Keeping parameters fixed

There is the option to provide fixed values for model parameters, using the fixed_terms argument in the functions. As an example, if you want to keep the lambda parameter fixed, for a single species fit, you would modify the function arguments accordingly:

fixed_terms <- list(lambda = 1)

# now lambda does not appear in 'initial_values'
initial_values <- list(alpha_intra = 0,
                       alpha_inter = 0,
                       lambda_cov = 0,
                       alpha_cov = 0)
# lower and upper bounds should, likewise, 
# not contain lambda

This is extended to the cxr_pm_multifit function, by having fixed_terms be a list with as many elements as focal species. For example, having three focal species, where we want to keep lambda fixed:

fixed_terms <- list(list(lambda = 1), # focal sp 1
                    list(lambda = 1.2), # focal sp 2
                    list(lambda = 1.3)) # focal sp 3

In this release of cxr, you must specify the same initial values for every focal species when using the cxr_pm_multifit option. This means, in practice, that if you want to fit species with different sets of fixed parameters, (e.g. only lambda for one species, but lambda and alpha_intra for another), or with different initial values, you should fit them separately, using cxr_pm_fit.

References

Godoy, O., Stouffer, D. B., Kraft, N. J., & Levine, J. M. (2017). Intransitivity is infrequent and fails to promote annual plant coexistence without pairwise niche differences. Ecology, 98(5), 1193-1200.

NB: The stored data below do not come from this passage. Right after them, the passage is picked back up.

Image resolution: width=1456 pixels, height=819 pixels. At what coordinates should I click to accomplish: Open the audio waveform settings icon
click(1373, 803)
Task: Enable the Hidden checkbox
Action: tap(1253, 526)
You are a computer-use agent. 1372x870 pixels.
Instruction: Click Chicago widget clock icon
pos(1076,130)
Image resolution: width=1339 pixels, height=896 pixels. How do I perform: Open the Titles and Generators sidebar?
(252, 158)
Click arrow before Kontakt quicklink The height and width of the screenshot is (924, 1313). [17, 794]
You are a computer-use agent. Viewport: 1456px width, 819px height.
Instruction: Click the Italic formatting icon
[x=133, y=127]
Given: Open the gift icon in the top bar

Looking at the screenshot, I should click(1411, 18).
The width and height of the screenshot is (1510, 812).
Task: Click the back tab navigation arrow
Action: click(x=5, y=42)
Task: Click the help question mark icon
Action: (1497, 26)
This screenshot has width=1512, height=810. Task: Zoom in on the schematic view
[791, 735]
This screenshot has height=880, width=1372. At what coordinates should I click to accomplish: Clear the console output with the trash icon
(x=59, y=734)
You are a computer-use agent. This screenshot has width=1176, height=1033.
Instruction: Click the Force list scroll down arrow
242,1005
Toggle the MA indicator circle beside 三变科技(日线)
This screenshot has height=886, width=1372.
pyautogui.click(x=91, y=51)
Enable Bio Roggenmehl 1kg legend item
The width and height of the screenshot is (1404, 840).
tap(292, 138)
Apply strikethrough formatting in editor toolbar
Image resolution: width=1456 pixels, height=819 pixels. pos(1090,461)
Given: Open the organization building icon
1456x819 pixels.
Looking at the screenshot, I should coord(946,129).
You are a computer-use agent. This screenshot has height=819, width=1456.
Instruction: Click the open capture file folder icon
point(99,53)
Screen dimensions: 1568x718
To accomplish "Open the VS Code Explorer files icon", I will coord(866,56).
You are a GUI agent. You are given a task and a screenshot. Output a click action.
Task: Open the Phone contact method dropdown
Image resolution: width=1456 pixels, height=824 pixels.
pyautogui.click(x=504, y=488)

Lanuza, J. B., Bartomeus, I., & Godoy, O. (2018). Opposing effects of floral visitors and soil conditions on the determinants of competitive outcomes maintain species diversity in heterogeneous landscapes. Ecology letters, 21(6), 865-874.

Godoy, O., Bartomeus, I., Rohr, R. P., & Saavedra, S. (2018). Towards the integration of niche and network theories. Trends in ecology & evolution, 33(4), 287-300.

Mullen, K. M. (2014). Continuous global optimization in R. Journal of Statistical Software, 60(6), 1-45.